Copy down all of the data underneath, exactly as shown.

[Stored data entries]
###

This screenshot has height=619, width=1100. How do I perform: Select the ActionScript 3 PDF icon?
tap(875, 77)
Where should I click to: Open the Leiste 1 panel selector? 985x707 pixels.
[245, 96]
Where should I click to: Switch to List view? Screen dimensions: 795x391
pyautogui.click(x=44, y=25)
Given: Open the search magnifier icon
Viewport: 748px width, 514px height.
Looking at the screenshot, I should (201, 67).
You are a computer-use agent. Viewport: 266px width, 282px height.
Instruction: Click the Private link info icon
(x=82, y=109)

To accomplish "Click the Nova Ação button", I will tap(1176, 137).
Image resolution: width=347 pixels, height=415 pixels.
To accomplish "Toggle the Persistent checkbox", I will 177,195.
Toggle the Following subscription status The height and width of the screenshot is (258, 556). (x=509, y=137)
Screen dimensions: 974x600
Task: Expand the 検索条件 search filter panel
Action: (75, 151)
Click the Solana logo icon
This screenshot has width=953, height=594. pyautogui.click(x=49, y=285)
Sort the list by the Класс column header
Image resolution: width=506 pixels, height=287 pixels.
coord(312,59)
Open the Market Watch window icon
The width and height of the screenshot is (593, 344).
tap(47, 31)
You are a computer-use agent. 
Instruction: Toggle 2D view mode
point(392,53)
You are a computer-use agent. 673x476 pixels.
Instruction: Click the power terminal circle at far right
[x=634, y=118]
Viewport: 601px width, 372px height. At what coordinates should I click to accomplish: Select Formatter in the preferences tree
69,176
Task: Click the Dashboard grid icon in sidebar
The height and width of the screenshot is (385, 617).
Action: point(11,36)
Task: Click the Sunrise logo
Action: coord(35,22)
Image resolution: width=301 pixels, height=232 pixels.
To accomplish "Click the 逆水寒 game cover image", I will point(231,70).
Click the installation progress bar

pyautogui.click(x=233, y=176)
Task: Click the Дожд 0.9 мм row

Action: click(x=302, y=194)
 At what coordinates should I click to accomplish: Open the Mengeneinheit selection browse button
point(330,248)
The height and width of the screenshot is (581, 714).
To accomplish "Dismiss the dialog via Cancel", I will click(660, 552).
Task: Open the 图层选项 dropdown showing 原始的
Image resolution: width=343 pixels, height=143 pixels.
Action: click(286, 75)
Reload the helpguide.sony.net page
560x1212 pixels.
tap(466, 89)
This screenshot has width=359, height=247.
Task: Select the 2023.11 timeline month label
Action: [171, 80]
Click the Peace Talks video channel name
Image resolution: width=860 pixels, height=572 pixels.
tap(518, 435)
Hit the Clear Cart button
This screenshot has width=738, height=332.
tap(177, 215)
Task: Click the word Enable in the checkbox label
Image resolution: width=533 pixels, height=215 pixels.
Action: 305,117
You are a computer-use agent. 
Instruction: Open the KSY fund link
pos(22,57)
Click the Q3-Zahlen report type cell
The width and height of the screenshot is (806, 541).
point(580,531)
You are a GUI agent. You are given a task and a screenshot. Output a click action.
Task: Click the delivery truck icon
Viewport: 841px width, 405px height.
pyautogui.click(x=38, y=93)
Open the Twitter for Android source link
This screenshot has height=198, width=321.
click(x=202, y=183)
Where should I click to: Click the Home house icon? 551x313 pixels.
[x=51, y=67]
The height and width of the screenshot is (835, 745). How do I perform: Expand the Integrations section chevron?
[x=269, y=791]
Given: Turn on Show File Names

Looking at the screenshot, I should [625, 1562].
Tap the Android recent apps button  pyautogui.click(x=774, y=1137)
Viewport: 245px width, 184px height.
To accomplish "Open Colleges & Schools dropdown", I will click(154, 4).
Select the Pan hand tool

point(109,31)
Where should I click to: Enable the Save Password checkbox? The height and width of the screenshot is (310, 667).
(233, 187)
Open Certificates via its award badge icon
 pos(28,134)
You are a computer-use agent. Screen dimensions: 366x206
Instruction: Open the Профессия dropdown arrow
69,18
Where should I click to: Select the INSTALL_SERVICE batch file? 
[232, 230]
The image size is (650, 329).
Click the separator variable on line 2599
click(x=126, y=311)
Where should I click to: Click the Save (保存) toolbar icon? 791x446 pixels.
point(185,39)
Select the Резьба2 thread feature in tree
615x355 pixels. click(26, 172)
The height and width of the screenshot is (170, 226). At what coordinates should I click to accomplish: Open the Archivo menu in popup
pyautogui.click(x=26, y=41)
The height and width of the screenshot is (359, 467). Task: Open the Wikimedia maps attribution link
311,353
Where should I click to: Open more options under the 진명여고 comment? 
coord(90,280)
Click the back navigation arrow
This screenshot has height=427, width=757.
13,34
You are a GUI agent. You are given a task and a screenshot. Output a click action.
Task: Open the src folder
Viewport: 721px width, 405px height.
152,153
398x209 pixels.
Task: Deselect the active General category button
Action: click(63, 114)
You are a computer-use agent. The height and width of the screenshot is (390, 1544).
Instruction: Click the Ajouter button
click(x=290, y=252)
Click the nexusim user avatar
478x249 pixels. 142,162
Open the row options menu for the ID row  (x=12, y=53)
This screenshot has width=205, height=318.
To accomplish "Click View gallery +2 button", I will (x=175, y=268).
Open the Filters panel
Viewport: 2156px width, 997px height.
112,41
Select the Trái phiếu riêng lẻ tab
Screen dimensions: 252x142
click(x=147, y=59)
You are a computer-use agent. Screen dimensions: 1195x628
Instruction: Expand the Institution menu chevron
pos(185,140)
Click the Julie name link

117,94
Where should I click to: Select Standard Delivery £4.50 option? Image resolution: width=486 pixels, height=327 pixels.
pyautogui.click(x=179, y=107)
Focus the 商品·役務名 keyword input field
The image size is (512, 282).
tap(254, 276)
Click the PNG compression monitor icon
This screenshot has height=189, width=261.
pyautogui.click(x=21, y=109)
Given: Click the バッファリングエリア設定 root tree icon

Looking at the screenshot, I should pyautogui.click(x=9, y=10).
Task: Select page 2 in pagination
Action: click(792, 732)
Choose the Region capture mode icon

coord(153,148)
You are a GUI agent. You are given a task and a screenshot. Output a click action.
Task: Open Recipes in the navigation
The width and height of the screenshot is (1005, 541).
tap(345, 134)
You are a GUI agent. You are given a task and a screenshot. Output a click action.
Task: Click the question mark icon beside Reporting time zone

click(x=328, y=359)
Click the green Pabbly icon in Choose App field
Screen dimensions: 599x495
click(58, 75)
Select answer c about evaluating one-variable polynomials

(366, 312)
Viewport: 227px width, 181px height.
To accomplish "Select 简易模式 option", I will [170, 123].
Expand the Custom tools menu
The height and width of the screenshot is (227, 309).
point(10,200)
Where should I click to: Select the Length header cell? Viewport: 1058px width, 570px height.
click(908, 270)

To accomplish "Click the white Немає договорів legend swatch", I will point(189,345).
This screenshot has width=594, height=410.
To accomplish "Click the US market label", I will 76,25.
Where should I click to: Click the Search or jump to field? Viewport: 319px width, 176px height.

###

WRITTEN ANSWER:
This screenshot has height=619, width=1100. How do I perform: Select the ActionScript 3 PDF icon?
tap(875, 77)
Where should I click to: Open the Leiste 1 panel selector? 985x707 pixels.
[245, 96]
Where should I click to: Switch to List view? Screen dimensions: 795x391
pyautogui.click(x=44, y=25)
Given: Open the search magnifier icon
Viewport: 748px width, 514px height.
Looking at the screenshot, I should (201, 67).
You are a computer-use agent. Viewport: 266px width, 282px height.
Instruction: Click the Private link info icon
(x=82, y=109)

To accomplish "Click the Nova Ação button", I will tap(1176, 137).
Image resolution: width=347 pixels, height=415 pixels.
To accomplish "Toggle the Persistent checkbox", I will 177,195.
Toggle the Following subscription status The height and width of the screenshot is (258, 556). (x=509, y=137)
Screen dimensions: 974x600
Task: Expand the 検索条件 search filter panel
Action: (75, 151)
Click the Solana logo icon
This screenshot has width=953, height=594. pyautogui.click(x=49, y=285)
Sort the list by the Класс column header
Image resolution: width=506 pixels, height=287 pixels.
coord(312,59)
Open the Market Watch window icon
The width and height of the screenshot is (593, 344).
tap(47, 31)
You are a computer-use agent. 
Instruction: Toggle 2D view mode
point(392,53)
You are a computer-use agent. 673x476 pixels.
Instruction: Click the power terminal circle at far right
[x=634, y=118]
Viewport: 601px width, 372px height. At what coordinates should I click to accomplish: Select Formatter in the preferences tree
69,176
Task: Click the Dashboard grid icon in sidebar
The height and width of the screenshot is (385, 617).
Action: point(11,36)
Task: Click the Sunrise logo
Action: coord(35,22)
Image resolution: width=301 pixels, height=232 pixels.
To accomplish "Click the 逆水寒 game cover image", I will point(231,70).
Click the installation progress bar

pyautogui.click(x=233, y=176)
Task: Click the Дожд 0.9 мм row

Action: click(x=302, y=194)
 At what coordinates should I click to accomplish: Open the Mengeneinheit selection browse button
point(330,248)
The height and width of the screenshot is (581, 714).
To accomplish "Dismiss the dialog via Cancel", I will click(660, 552).
Task: Open the 图层选项 dropdown showing 原始的
Image resolution: width=343 pixels, height=143 pixels.
Action: click(286, 75)
Reload the helpguide.sony.net page
560x1212 pixels.
tap(466, 89)
This screenshot has width=359, height=247.
Task: Select the 2023.11 timeline month label
Action: [171, 80]
Click the Peace Talks video channel name
Image resolution: width=860 pixels, height=572 pixels.
tap(518, 435)
Hit the Clear Cart button
This screenshot has width=738, height=332.
tap(177, 215)
Task: Click the word Enable in the checkbox label
Image resolution: width=533 pixels, height=215 pixels.
Action: 305,117
You are a computer-use agent. 
Instruction: Open the KSY fund link
pos(22,57)
Click the Q3-Zahlen report type cell
The width and height of the screenshot is (806, 541).
point(580,531)
You are a GUI agent. You are given a task and a screenshot. Output a click action.
Task: Click the delivery truck icon
Viewport: 841px width, 405px height.
pyautogui.click(x=38, y=93)
Open the Twitter for Android source link
This screenshot has height=198, width=321.
click(x=202, y=183)
Where should I click to: Click the Home house icon? 551x313 pixels.
[x=51, y=67]
The height and width of the screenshot is (835, 745). How do I perform: Expand the Integrations section chevron?
[x=269, y=791]
Given: Turn on Show File Names

Looking at the screenshot, I should [625, 1562].
Tap the Android recent apps button  pyautogui.click(x=774, y=1137)
Viewport: 245px width, 184px height.
To accomplish "Open Colleges & Schools dropdown", I will click(154, 4).
Select the Pan hand tool

point(109,31)
Where should I click to: Enable the Save Password checkbox? The height and width of the screenshot is (310, 667).
(233, 187)
Open Certificates via its award badge icon
 pos(28,134)
You are a computer-use agent. Screen dimensions: 366x206
Instruction: Open the Профессия dropdown arrow
69,18
Where should I click to: Select the INSTALL_SERVICE batch file? 
[232, 230]
The image size is (650, 329).
Click the separator variable on line 2599
click(x=126, y=311)
Where should I click to: Click the Save (保存) toolbar icon? 791x446 pixels.
point(185,39)
Select the Резьба2 thread feature in tree
615x355 pixels. click(26, 172)
The height and width of the screenshot is (170, 226). At what coordinates should I click to accomplish: Open the Archivo menu in popup
pyautogui.click(x=26, y=41)
The height and width of the screenshot is (359, 467). Task: Open the Wikimedia maps attribution link
311,353
Where should I click to: Open more options under the 진명여고 comment? 
coord(90,280)
Click the back navigation arrow
This screenshot has height=427, width=757.
13,34
You are a GUI agent. You are given a task and a screenshot. Output a click action.
Task: Open the src folder
Viewport: 721px width, 405px height.
152,153
398x209 pixels.
Task: Deselect the active General category button
Action: click(63, 114)
You are a computer-use agent. The height and width of the screenshot is (390, 1544).
Instruction: Click the Ajouter button
click(x=290, y=252)
Click the nexusim user avatar
478x249 pixels. 142,162
Open the row options menu for the ID row  (x=12, y=53)
This screenshot has width=205, height=318.
To accomplish "Click View gallery +2 button", I will (x=175, y=268).
Open the Filters panel
Viewport: 2156px width, 997px height.
112,41
Select the Trái phiếu riêng lẻ tab
Screen dimensions: 252x142
click(x=147, y=59)
You are a computer-use agent. Screen dimensions: 1195x628
Instruction: Expand the Institution menu chevron
pos(185,140)
Click the Julie name link

117,94
Where should I click to: Select Standard Delivery £4.50 option? Image resolution: width=486 pixels, height=327 pixels.
pyautogui.click(x=179, y=107)
Focus the 商品·役務名 keyword input field
The image size is (512, 282).
tap(254, 276)
Click the PNG compression monitor icon
This screenshot has height=189, width=261.
pyautogui.click(x=21, y=109)
Given: Click the バッファリングエリア設定 root tree icon

Looking at the screenshot, I should pyautogui.click(x=9, y=10).
Task: Select page 2 in pagination
Action: click(792, 732)
Choose the Region capture mode icon

coord(153,148)
You are a GUI agent. You are given a task and a screenshot. Output a click action.
Task: Open Recipes in the navigation
The width and height of the screenshot is (1005, 541).
tap(345, 134)
You are a GUI agent. You are given a task and a screenshot. Output a click action.
Task: Click the question mark icon beside Reporting time zone

click(x=328, y=359)
Click the green Pabbly icon in Choose App field
Screen dimensions: 599x495
click(58, 75)
Select answer c about evaluating one-variable polynomials

(366, 312)
Viewport: 227px width, 181px height.
To accomplish "Select 简易模式 option", I will [170, 123].
Expand the Custom tools menu
The height and width of the screenshot is (227, 309).
point(10,200)
Where should I click to: Select the Length header cell? Viewport: 1058px width, 570px height.
click(908, 270)

To accomplish "Click the white Немає договорів legend swatch", I will point(189,345).
This screenshot has width=594, height=410.
To accomplish "Click the US market label", I will 76,25.
Where should I click to: Click the Search or jump to field? Viewport: 319px width, 176px height.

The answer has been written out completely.